AUTHOR=Bilgin Cem , Dai Daying , Johnson Collin , Mereuta Oana M. , Kallmes David F. , Brinjikji Waleed , Kadirvel Ramanathan TITLE=Quality assessment of histopathological stainings on prolonged formalin fixed thrombus tissues retrieved by mechanical thrombectomy JOURNAL=Frontiers in Neurology VOLUME=14 YEAR=2023 URL=https://www.frontiersin.org/journals/neurology/articles/10.3389/fneur.2023.1223947 DOI=10.3389/fneur.2023.1223947 ISSN=1664-2295 ABSTRACT=Background

Formalin-fixed retrieved clots from mechanical thrombectomy (MT) are now routinely studied using both conventional histopathologic techniques and immunohistochemistry (IHC). However, the effects of prolonged formalin fixation on the histological results of clot analysis remain unknown.
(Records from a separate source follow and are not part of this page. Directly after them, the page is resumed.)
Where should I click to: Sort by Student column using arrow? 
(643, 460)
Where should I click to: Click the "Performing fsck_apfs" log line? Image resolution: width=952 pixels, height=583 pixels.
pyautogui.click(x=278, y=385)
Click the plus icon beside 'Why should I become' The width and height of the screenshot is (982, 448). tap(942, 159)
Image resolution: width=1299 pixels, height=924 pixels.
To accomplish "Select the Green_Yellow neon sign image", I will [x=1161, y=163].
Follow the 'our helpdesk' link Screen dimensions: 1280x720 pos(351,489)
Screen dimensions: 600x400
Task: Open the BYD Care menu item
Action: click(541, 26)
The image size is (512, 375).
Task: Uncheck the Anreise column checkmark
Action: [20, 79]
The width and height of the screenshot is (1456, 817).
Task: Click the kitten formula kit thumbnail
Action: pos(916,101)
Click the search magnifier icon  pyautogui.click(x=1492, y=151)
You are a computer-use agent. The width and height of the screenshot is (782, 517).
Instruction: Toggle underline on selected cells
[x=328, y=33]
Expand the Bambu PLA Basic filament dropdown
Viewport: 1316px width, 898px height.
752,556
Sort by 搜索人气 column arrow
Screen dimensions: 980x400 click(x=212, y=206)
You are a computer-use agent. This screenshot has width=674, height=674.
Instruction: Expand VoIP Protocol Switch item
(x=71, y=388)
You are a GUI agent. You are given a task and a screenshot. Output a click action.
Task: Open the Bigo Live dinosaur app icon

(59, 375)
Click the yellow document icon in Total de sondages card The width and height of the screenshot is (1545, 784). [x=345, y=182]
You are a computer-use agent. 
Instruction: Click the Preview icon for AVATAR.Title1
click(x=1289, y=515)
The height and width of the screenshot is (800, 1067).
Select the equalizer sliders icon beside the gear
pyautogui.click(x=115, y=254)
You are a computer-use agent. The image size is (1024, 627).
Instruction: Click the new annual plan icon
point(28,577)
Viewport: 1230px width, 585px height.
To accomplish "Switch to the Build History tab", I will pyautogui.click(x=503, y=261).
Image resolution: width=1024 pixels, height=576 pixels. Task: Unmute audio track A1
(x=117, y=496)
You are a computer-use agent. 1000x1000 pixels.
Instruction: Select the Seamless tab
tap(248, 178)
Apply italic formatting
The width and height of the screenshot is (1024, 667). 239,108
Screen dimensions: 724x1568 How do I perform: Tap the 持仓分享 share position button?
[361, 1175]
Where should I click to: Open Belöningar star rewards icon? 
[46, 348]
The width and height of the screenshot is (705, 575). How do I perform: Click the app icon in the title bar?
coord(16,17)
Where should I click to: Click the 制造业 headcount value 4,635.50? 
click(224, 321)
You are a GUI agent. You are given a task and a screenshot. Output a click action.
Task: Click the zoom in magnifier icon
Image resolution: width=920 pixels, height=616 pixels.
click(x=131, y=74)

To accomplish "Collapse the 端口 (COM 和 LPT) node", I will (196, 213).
The objective of this study was to investigate the effects of prolonged formalin fixation on quality of histopathologic stainings of thrombus tissues retrieved by MT.

Methods

As part of the multicenter EXCELLENT registry, a total of 80 clots extracted by MT from acute ischemic stroke patients were randomly selected from the tissue database and assigned into four groups according to 10% neutral buffered formalin (NBF) fixation duration (1–30, 30–60, 60–90, and 90+ days, up to 2 years). Samples underwent processing and sectioning. Two serial sections for each case were stained with hematoxylin and eosin (H&E), Martius Scarlet Blue (MSB), and IHC for CD42b (platelet marker). An expert pathologist, who was blinded to tissue fixation duration and patient clinical data, assessed the quality of each stain including stainability, sensitivity, specificity, and consistency of stainings.

Results

No significant issues were encountered during tissue processing and sectioning. On H&E stain, 97.5% (78/80) of slides showed good-quality staining, demonstrating clear histological properties of the thrombus tissue as red blood cells (RBC) stained in red, fibrin/platelet stained in pink, and nuclei stained in blue with intranuclear detail. The same histological features were also successfully demonstrated on MSB for all 80 samples. One of the 80 samples (1.2%) showed that RBC lost stainability on H&E due to tissue autolysis. Clear positive signal of platelet staining was expressed in 98.8% of the samples (79/80) with minimal background staining on IHC. There was no significant difference in staining quality across different formalin fixation groups.

Conclusion

A good quality of histopathological staining is achievable for the thrombus tissue fixed in 10% neutral buffered formalin for up to 2 years. The findings are limited to the thrombus tissue retrieved by MT and specific fixation and staining protocols used in the study. To apply these results to other tissue or experimental setups, further studies and validations would be necessary.

Clinical trial registration

This study was conducted as part of the EXCELLENT study: www.clinicaltrials.gov, unique identifier: NCT03685578.